- - Sunday, July 12, 2015

Celebrating the medical benefits, if any, of marijuana has been an effective ruse to win social acceptance for getting high. This was thoroughly predictable, and now it’s clear that the organized pot heads have been blowing smoke at us.

This is the preliminary conclusion of a new wide-ranging study of the effects of medical pot. The rush toward legalization, like most whoring after new things, is likely doing considerably more harm than minuscule good.

The Journal of the American Medical Association last month published a compilation of 79 studies of the experiences of 6,000 patients who used the weed as a medicinal palliative. Smoking pot was found to be of little use in relieving symptoms for many ailments, among them hepatitis C, Crohn’s disease and Parkinson’s disease. Researchers found that smoking pot did show some success in relieving nausea caused by chemotherapy, and “spasticity” for multiple sclerosis patients.

The authors of the study did not rule out other medical benefits, but found little evidence of any so far. “It’s not a wonder drug but it certainly has some potential,” says co-author Robert Wolff, with an abundance of understatement.

A separate analysis of edible marijuana found that many products laced with pot, such as drinks, baked goods and candy, misrepresent the potency of THC, the active ingredient on the labels. Only 13 of 75 products tested were accurately labeled, making reads of their potency and its effects little more than a guessing game.

Medical marijuana does, however, effectively serve another purpose. It’s the camel’s nose of drug legitimacy under the tent of social tolerance. Pleas for exemptions from strict pot bans for the ill led Americans to soften their resistance to the weed in the name of compassion. On that foundation, weed lovers have made advances in acceptance of “recreational marijuana.” Aided and abetted by President Obama’s lax attitude toward the use of drugs and the failure of his Department of Justice to uphold federal prohibitions on possession and use of marijuana, four states have legalized recreational pot, and 23 others and the District of Columbia have some form of legalization on the law books.

Colorado and the state of Washington made toking for fun legal in 2012. Alaska joined them in 2014, and Oregon did so on July 1. Once they gather momentum, social trends are hard to reverse.
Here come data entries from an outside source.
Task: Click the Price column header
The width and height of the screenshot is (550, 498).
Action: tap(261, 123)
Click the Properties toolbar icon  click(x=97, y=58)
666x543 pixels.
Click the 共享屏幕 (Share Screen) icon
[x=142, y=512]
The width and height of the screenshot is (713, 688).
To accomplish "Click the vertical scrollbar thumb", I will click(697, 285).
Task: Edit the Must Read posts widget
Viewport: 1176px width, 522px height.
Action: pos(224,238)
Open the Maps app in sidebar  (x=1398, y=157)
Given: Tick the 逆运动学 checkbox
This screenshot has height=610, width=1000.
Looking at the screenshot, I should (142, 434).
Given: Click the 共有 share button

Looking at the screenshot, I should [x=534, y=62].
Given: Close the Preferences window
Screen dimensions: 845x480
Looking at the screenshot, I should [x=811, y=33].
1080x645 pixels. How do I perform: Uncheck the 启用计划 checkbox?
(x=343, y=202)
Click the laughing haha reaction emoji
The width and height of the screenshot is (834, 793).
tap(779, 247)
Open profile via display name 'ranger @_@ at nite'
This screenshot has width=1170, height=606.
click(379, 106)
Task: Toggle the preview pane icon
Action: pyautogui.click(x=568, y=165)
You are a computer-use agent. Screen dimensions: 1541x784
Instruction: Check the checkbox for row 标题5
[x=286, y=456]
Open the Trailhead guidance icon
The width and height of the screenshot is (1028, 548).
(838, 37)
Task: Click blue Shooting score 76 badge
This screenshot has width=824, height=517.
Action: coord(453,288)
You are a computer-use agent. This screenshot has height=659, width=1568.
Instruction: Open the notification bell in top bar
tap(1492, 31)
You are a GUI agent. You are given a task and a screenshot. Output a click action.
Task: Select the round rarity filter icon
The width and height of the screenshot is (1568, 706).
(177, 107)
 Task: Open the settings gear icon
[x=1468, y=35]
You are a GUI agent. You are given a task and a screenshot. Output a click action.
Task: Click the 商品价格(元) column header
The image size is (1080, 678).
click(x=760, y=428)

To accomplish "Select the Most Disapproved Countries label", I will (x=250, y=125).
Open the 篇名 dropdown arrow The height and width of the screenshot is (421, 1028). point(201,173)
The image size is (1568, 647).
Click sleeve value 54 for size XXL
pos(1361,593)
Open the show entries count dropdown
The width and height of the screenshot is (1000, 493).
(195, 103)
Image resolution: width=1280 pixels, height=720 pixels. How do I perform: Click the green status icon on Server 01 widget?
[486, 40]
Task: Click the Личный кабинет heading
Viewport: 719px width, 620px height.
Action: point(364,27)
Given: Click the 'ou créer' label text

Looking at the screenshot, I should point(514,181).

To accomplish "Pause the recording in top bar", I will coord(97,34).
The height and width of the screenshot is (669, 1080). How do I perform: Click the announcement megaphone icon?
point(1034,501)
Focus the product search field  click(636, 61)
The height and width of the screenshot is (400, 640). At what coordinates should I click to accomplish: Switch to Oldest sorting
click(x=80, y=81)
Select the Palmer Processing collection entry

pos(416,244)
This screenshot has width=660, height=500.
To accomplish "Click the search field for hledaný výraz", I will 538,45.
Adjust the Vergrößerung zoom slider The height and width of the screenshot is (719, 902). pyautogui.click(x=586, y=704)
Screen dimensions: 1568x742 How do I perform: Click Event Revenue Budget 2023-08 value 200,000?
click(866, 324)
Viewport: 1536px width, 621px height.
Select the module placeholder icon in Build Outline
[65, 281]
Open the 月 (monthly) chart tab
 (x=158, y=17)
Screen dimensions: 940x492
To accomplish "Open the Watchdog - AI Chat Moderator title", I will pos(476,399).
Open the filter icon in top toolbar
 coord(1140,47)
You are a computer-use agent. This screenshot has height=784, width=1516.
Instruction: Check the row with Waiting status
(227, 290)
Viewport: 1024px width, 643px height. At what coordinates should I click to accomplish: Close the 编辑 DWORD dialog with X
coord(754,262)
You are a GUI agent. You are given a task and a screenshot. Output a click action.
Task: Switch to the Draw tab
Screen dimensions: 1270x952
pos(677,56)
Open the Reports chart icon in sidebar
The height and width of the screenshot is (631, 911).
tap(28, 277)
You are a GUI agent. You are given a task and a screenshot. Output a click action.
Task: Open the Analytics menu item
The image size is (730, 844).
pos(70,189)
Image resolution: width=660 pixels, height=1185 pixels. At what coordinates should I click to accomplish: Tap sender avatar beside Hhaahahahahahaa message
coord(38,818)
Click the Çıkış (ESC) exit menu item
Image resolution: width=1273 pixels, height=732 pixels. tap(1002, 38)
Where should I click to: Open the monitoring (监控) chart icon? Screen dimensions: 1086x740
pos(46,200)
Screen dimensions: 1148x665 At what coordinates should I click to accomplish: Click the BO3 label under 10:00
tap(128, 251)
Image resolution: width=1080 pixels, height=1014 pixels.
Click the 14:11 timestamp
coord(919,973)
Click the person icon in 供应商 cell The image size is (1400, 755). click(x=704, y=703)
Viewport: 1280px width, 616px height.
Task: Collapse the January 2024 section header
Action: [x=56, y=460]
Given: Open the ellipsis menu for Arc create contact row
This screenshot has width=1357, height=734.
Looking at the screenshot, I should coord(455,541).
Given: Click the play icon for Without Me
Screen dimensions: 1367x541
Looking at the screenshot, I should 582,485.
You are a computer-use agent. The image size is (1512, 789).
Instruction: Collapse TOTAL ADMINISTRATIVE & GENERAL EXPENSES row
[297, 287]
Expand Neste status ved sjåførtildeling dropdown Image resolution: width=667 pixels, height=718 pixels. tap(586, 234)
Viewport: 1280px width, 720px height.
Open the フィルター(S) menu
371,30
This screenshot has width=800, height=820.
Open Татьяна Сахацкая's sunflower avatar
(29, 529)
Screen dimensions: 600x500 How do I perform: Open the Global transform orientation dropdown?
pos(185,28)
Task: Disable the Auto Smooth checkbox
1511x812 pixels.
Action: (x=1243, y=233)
The result is a rapid reversal of a long and difficult effort to warn Americans, particularly the young, away from the debilitating effects of the high-potency pot that is a mainstay of the modern drug market. John Walters and David W. Murray of the Office of National Drug Control Policy noted in these pages that the moral authority to “just say no” to illegal drugs is disintegrating.

In the year following legalization in Colorado, marijuana use by residents 12 and older jumped 22 percent, as measured by the National Survey on Drug Use and Health. The Colorado Department of Public Health and Environment reported last year that pot was used by 13.6 percent of adults. Lighting up is not without legal risks. The Colorado Supreme Court ruled earlier this summer that even medical marijuana users can be fired from their jobs if they fail an employer-administered drug test.

Losing a livelihood in a struggling economy is definitely a downer, though that warning might go over the head of an addled heavy pot smoker who, on average, has shaved eight points off his IQ.

The day may come when marijuana demonstrates its effectiveness as medicine. But that day is not yet at hand.